Here's what I'm talking about:
unsigned int* a_words;
char* a_bytes;

fstream in("myfile.dat", ios::in | ios::binary | ios::ate);
int filesize_bytes = in.tellg();
int filesize_words = filesize_bytes / sizeof(int) + ((filesize_bytes %
sizeof(int)) > 0); // add 1 if there is a remander...

a_words = new unsigned int[filesize_words];
a_bytes = reinterpret_cast<char*>(a_words);

in.seekg(2, ios::beg); //note...out of (word) alignment...starts on
3rd byte
in.read(a_bytes, filesize_bytes-3);
in.close();

at which point the file is in memory and can be accessed as bytes (by
indexing a_bytes[0 to filesize_bytes]) or as words (by indexing
a_words[0 to filesize_words].

This seems to work fine. Additionally, it shouldn't suffer potential
alignment problems since the array is defined to align with words, and
word addresses should be accessable to a byte address, even if the
converse of this is not true.

I can see that there will be compatibility problems with this system
if ported to a system where CHAR_BIT != 8. However, I don't care
about these systems. If I'm only doing logical operators on the bits
in the file, I don't even see any endian issues with doing this.

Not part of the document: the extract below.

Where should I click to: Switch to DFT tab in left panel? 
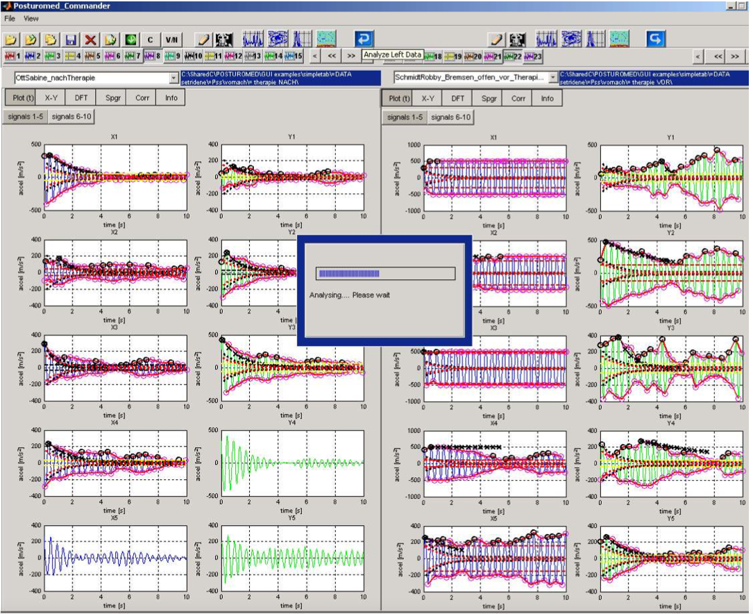pyautogui.click(x=81, y=98)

Thanks for the slap-in-the-face I'm sure I'll get for performing such
blastphomous operations in c++. Seriously, does this treatment
circumvent potential alignment issues?
Jul 19 '05 #1
14 4036
WW
J. Campbell wrote:
I posted a question some time back about accessing a char array as an
array of words. In order not to overrun the char array, I padded it
with enough 0x00 bytes to ensure that when accessed as words I
wouldn't overrun the array. I was told that this is dangerous and
that there could be alignment problems if, for example, I wanted to
access the char array elements from non-even multiples of sizeof(int).
For example, if I had the array:

char a[10];

and I wanted to access the 8 bytes (a[2], a[3],..., a[8], a[9]) as the
array:

int b[2];

where (b[0] contains the data in a[2] to a[5], and b[1] contains a[6]
to a[9])

I understand the alignment issue in this example. My question
is...can I turn this problem on its head...for example, create an
empty array of ints, then access this memory space as a char?


Yes you can, but only with char being the "other" thing. Another solution
is to define a union, with a char and an int array inside.

--
WW aka Attila
Jul 19 '05 #2
WW wrote:
Yes you can, but only with char being the "other" thing. Another solution
is to define a union, with a char and an int array inside.

This is not guaranteed. It is implementation-defined behavior if the
value of a member of a union object is used when the most recent store
to the object was to a different member, other than structs sharing a
common initial sequence.

Many implementations do allow it.

There are more portable ways, basically shifting and or-ing the bytes
onto an int.


Brian Rodenborn
Jul 19 '05 #3
WW
Default User wrote:
WW wrote:
Yes you can, but only with char being the "other" thing. Another
solution is to define a union, with a char and an int array inside.

This is not guaranteed. It is implementation-defined behavior if the
value of a member of a union object is used when the most recent store
to the object was to a different member, other than structs sharing a
common initial sequence.


yep. But we are talking about a char and an int array so far.

--
WW aka Attila
Jul 19 '05 #4
WW wrote:

Default User wrote:
WW wrote:
Yes you can, but only with char being the "other" thing. Another
solution is to define a union, with a char and an int array inside.

This is not guaranteed. It is implementation-defined behavior if the
value of a member of a union object is used when the most recent store
to the object was to a different member, other than structs sharing a
common initial sequence.


yep. But we are talking about a char and an int array so far.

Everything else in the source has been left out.